AdWords is a great place to lose a lot of money if you don’t know what you’re doing. Even if you know how to work the system, you still need to have a clear plan of how AdWords is supporting your business before you start sinking money into clicks that may never convert.
 
For online companies that want a download or just visits, this may not be too tricky, but for e-commerce companies sales take longer and your SEM plan needs to factor in the sales cycle.
 
Here is a basic plan to use AdWords for consideration purchases:
 

Know your sales cycle

You can’t evaluate anything until you know how long it takes someone to buy. Do people shop for a week or for a month? For verticals like travel, a customer may search dozens of sites over a number of months before finally purchasing a ticket. If you don’t know this then you may discount a campaign before it has a chance to produce sales. Setting up E-commerce tracking in AdWords is one way to get data on your sales cycle.
 

Track your customers on site

If you haven’t connected your AdWords and Analytics accounts, do that now. You need to know where your customers are dropping off and what actions they are taking. Don’t assume that visitors arriving from paid search will act the same as other visitors. You need to understand their behavior and then adjust your destination URLs and optimize your campaign to lead customer down profitable paths.
 

Understand the purchase cycle

You need to know when you’re capturing customers in the buying cycle and cater to them there. If someone is gathering information, get their email address so you can market to him later. If they are ready to buy, then put them down the checkout flow. You can do some of this filtering through the words you use in AdWords. ‘Buy camera’ and ‘camera reviews’ are both people who want to buy a camera but are likely in very different sections of the buying process. Show them different ads and send them to different places on your website where you’ll push them towards different actions.
 

Re-market, re-market, re-market

In many verticals only 1 out of every 100 visitors will complete a purchase.
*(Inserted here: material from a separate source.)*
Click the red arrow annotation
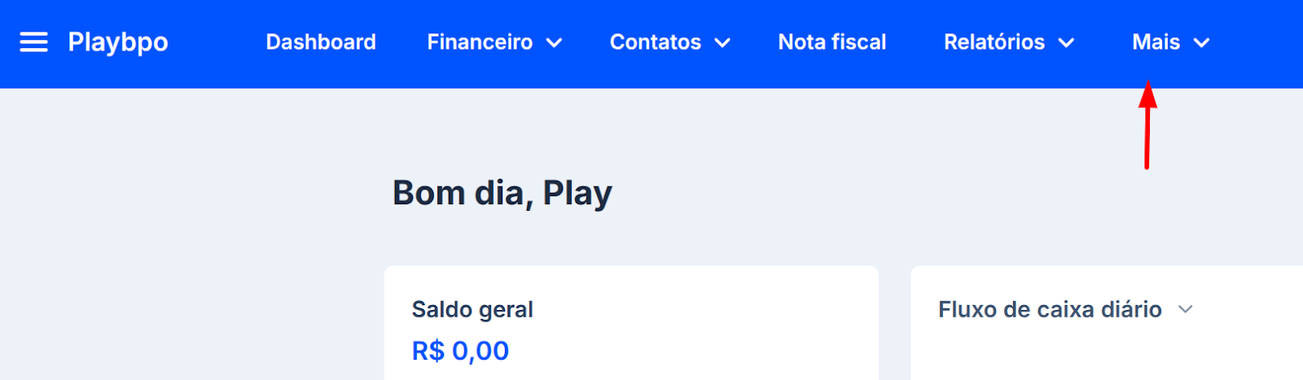Screen dimensions: 1303x380 pos(1147,124)
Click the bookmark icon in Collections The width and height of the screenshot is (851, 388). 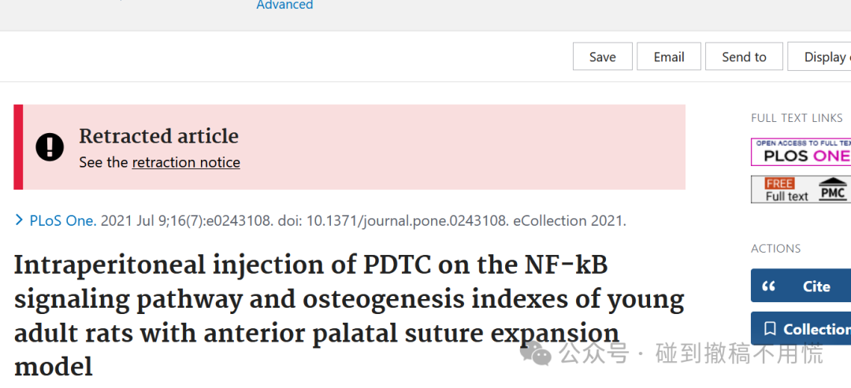769,328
For the 99 people who left the site without buying you can follow up to see if you can convert them down the line. If they are early in their purchase cycle then you still have a chance to sell to them. AdWords lets you create Re-marketing lists within Analytics to show ads to people who visited your site. Create these lists based on the different actions you’ve tracked. People who visited product pages may get one ad while people who visited the reviews section get another.
 
Kate Endress is the CEO and cofounder of DITTO.com, an ecommerce site selling designer prescription sunglasses and features cutting-edge video “try-on” technology. Kate is also a graduate of Stanford University and was previously a private equity investor before becoming an entrepreneur.